Same tier. Same price. Different audience. Here is which one matches your work.

Side by side

Exam details

Detail SAA-C03 (Architect) DVA-C02 (Developer)
Tier Associate Associate
Question count 65 65
Duration 130 min 130 min
Passing score 720 720
Cost (USD) $150 $150
Recommended experience 1+ year designing on AWS 1+ year of AWS development
Coding required? Light — read CLI/SDK calls Yes — read SDK code, IAM policies, Lambda runtimes
Service depth Wider, design-oriented (VPC, IAM, S3, RDS, EC2) Deeper on Lambda, DynamoDB, API Gateway, SDKs
Career signal Cloud / solutions architect, SRE Backend / fullstack engineer, serverless dev
Typical study hours 60–100 hours 60–80 hours
Pros and cons

Where each one wins

SAA-C03 wins on…

  • – Broader service coverage
  • – Stronger architect / SRE signal
  • – Required for SAP-C02 (Pro tier)
  • – No coding background needed
  • – More post-cert career paths

DVA-C02 wins on…

  • – Deeper hands-on dev signal
  • – Better fit for serverless work
  • – Less architecture theory to absorb
  • – Counts toward DOP-C02 (DevOps Pro)
  • – Stronger if you ship Lambda functions
Our take

We recommend

Do you write code that talks to AWS APIs? Take DVA-C02. The exam will reward what you do every day — Lambda runtimes, DynamoDB query patterns, IAM-policy debugging — and the explanations will feel familiar.

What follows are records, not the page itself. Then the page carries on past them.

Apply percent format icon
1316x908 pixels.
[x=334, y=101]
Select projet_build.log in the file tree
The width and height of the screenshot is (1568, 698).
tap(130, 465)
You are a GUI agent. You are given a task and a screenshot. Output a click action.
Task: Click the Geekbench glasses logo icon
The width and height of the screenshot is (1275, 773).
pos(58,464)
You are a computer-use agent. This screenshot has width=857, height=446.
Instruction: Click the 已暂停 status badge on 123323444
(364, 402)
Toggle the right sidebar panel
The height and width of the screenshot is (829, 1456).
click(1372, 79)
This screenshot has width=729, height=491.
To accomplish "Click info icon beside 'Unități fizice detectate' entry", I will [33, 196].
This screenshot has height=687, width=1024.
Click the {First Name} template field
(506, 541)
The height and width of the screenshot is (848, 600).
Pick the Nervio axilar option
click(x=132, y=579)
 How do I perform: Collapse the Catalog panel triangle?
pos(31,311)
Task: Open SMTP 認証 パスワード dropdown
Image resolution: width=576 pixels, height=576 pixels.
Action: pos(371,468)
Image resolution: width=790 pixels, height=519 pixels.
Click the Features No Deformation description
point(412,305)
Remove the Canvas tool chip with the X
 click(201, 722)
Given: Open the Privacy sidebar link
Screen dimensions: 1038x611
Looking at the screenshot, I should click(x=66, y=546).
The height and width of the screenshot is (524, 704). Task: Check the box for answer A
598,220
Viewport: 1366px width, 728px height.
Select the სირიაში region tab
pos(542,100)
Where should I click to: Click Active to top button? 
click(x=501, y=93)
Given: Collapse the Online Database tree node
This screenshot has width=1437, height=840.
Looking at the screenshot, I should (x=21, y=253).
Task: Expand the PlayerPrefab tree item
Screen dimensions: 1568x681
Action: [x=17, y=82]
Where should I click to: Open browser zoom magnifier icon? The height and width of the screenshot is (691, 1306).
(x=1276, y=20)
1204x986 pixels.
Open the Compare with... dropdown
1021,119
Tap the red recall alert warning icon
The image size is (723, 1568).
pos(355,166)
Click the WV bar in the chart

Do you design systems on AWS without writing the code? Take SAA-C03. The breadth is greater, the architecture vocabulary is richer, and it is the prerequisite mindset for SAP-C02.

Doing both is normal. Many engineers take SAA first (broader, easier signal), then DVA when they want to demonstrate depth. The opposite order works too — DVA, then SAA — for engineers who started serverless-first and want to round out their architecture story.